This blog tries to give you an understanding of what an Enterprise
Service Bus is and what are the typical functionalities of an ESB. What
scenarios that it can be utilized, for what purpose, and how it will help you
to solve similar problems you’re having in a consistent, standardized
way. Also incorporating a wealth of knowledge from real life production
deployments. That’s important. If you have something which can solve
world hunger or claim to be the world’s best at something and if it’s
not used in real life production scenarios, it’s good as dead. Those
stuff tend to make great folk stories, like bed time stories that you
tell your geek younglings of how, once upon a time this great and complex
thing was built over a weekend with some pizza and mountain dew ;-)
Let’s forget about ES part in ESB and concentrate about the B. The bus.
This is not something new. You probably have learned about busses when
you read about PC architecture. If you look at how data is being
transferred from CPU to memory and also how data is received from
keyboard, mouse and other peripheral devices plugged into a PC they all
use a bus. Why? Main reason being, it eleminate point to point links
between those systems. In todays world, where there are thousands of
different peripherals that can be plugged into a computer, imagine
the mess it would create if all of them need point-to-point links
to the CPU, memory etc… So you have a single bus that everything
connects to. That will take care of transferring information back and
forth between connected peripherals.
Companies tend to use a lot of software for their day to day activities.
This will only increase with time, not decrease. Also, things that were
done using manual labour or hardware also tend to be converted to software
as this excellent blog explains.
Using software is great you can increase the efficiency of business
operations. Even this is true, there are instances where you want the
data in one system to be fed into or do some form of consolidation to
have a unified overview of what’s going on. Otherwise there’s little
to no advantage of having disconnected systems. Then you have to some
kind of manual intervention for keeping data in sync among all these
Collection of services
Because of sheer tediousness all these enterprise software systems
started exposing their functionalities as web services. Now you have easier
ways of connecting one system to the other. Importing data and exporting
to another system is just a matter of writing some glue code to call
several web services. Just like that your data synchornization issues between
two systems can be solved.
When the number of systems gets increased then you have to maintain point
to point links with different glue code that connects these systems.

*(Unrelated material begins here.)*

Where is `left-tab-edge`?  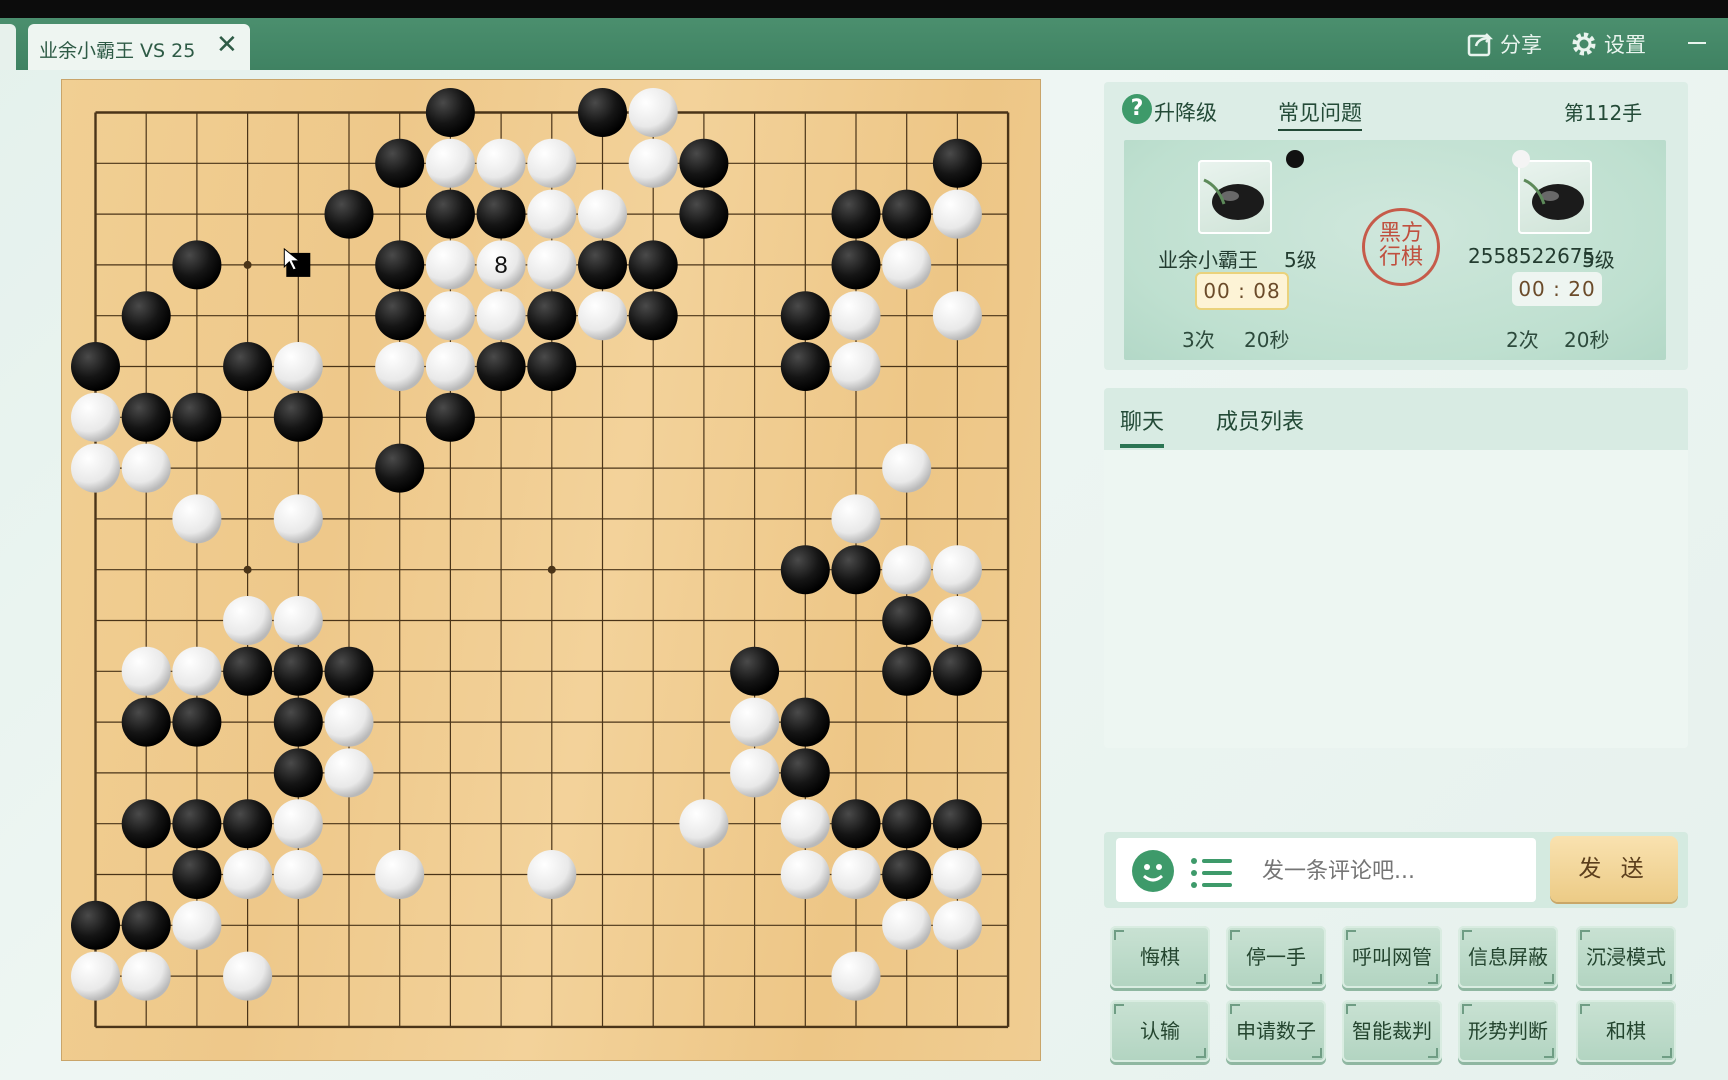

Again, it gets error prone and tedious when you have more than a handful
of systems in place. It’s not going to be a scalable solution to the
As you can see from the above image, it gets very complex and hard to
maintain when the number of systems are increased. Add to the complexity,
each and every system or the service that’s exposed might be operating
on their own message format. Which you have to map from one message format
to the other through your glue code when connecting different systems.
This is where a bus architecture is useful again. A service bus. Since
it’s connecting all enterprise systems, enterprise service bus. Although
I have no idea how the name came probably something along those lines :-)
As you can see, this simplifies the process a LOT. Now you can move all
the “glue code” logic you had to the ESB.
Functions of an ESB
When you’re integrating different systems with some glue code that should
have certain functions which can be different from one system to another,
you need to take all those into account when you’re selecting an ESB.
An ESB should allow you to do all those things. Let’s see what they are.
An ESB as the name says, a service bus. It should have the ability to
expose services. For example, taking the above diagram as an example,
it should connect the CRM and expose CRM’s connectivity as a service
to other systems. CRMService may be. That service we call it as a
proxy service because it proxies request for the actual CRM service.
Since the message format one system accepts can be different from
another, an ESB should allow you to transform one message format to
another. This can typically be transforming from one XML format to
another XML format. XML -> JSON, JSON -> XML, Binary -> XML and so on.
There are instances where systems expose their service through different
protocols. HTTP, HTTPS, JMS, FIX, FTP, SFTP, WebDAV etc… So an ESB
should support accepting messages from one protocal and sending it in
a different protocol.
This is another commonly used function of an ESB. You receive a message
and based on certain values in the message you want to route the message
to different systems/services. So ESB should allow you to traverse through
the content of the message and filter on any attribute that’s there in
Another useful functionality is being able to clone an incoming message
and send it to one, two or several services that accept the same message
format, all at the same time. Also, splitting a message before sending
and aggregating messages that comes from different services.
There are many such forms of communications and different ways of
processing messages. Based on this knowledge of systems and different
ways of connecting and message processing, you can identify certain
patterns from these integrations.
Enterprise integration patterns
This fortunately has been documented in the excellent Enterprise Integration Patterns book.
The book has a pattern catalog that’s has been developed or extracted
from by looking at different real life integration scenarios in the
industry. Now an ESB should be able to support or fascilitate implementing
these patterns. When you see how different patterns can be implemented
through an ESB with the configuration, it becomes easy to understand how
the pattern is to be implemented as well as if you need alterations to match
it to your specific use case, then you can do so very easily.